If a majority of the justices come to accept the second-class framing, despite its lack of support, they could use it to further expand the right to keep and bear arms, and thus further limit the ability of governments to regulate firearms — hardly the first time that an apparent rhetorical flourish ended up shaping constitutional law. (The “marketplace of ideas” metaphor, for example, has a powerful grip on First Amendment law and theory, even though, in the real world, false ideas regularly prevail over true ones.)
Given the prominence and potential influence of second-class rhetoric in the Second Amendment context, we set out, in a forthcoming law review article, to chart its development and influence. We traced how other judges picked up on, and sometimes embellished, Alito’s assertion in the 2010 case involving Chicago. Criticizing his colleagues’ reluctance to hear a Second Amendment challenge in 2018, for example, Justice Clarence Thomas characterized the amendment as a “constitutional orphan.” That same year, a judge on the Fifth Circuit Court of Appeals called the Second Amendment the “Rodney Dangerfield of the Bill of Rights” (quoting a legal scholar who was actually describing the right’s treatment before Heller was decided — when the claim might have been more plausible). Other judges, we found, describe it as “disfavored,” “watered-down,” “diluted,” “underenforced” or “abandoned.”
Two law professors, John Yoo and James C. Phillips, took the rhetoric up a notch in a National Review article, claiming that the Second Amendment has been “banished to the back of our constitutional bus.” The editorial page of the Wall Street Journal, similarly invoking the civil rights era, accused legislatures of engaging in “massive gun resistance.” The suggestion was that there has been a widespread and flagrant refusal to enforce gun rights analogous to opposition to desegregation after Brown v. Board of Education.

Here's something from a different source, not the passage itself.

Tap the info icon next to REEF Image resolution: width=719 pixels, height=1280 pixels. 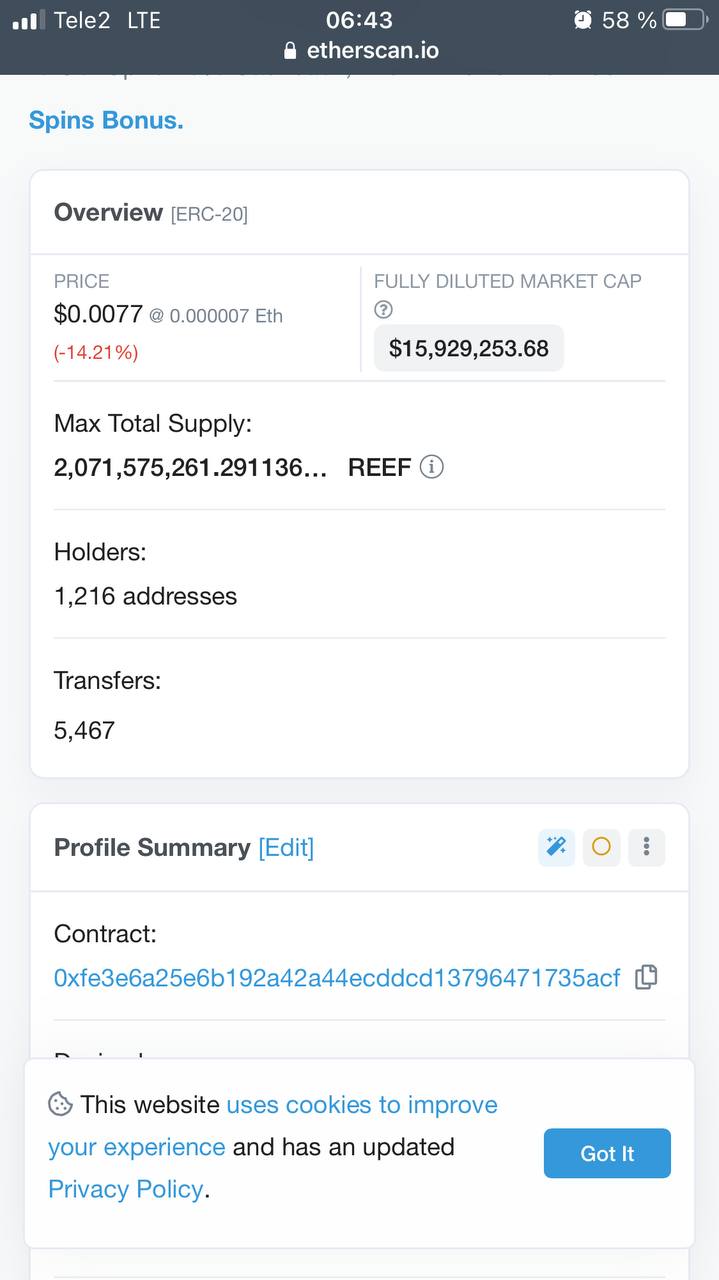[x=431, y=467]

Is the analogy really that off-base? After all, we’re more than ten years post-Heller and while we have made some progress in D.C., you still can’t visit a gun store or a range in our nation’s capitol because they don’t exist. It took a lawsuit to get the District to drop its own “good cause” requirement for a carry license, and city officials are still far more interested in placing restrictions on legal gun ownership than they are in pursuing criminal cases against those carrying a firearm after they’ve been convicted of a felony offense.
While I do believe that government resistance to Brown v. Board of Education was both more widespread and more violent than the pushback to Heller and McDonald, the commonality between the segregationists who were willing to shut down public schools in order to prevent Black and White students from sitting side-by-side in a classroom and the gun prohibitionists who are willing to send a disparate number of Black men to prison for carrying a gun without a government permission slip is that both groups refused to acknowledge the reality that a right of the People belongs to all the people. Post-Heller, we unfortunately still have states like New York that start from the position that no one gets to own a gun unless the government gives them its stamp of approval. Heck, it would be an improvement if New York, New Jersey, California, and the other “may issue” states were to treat the Second Amendment as a second class right, because at the moment they don’t treat the right to bear arms as a right at all.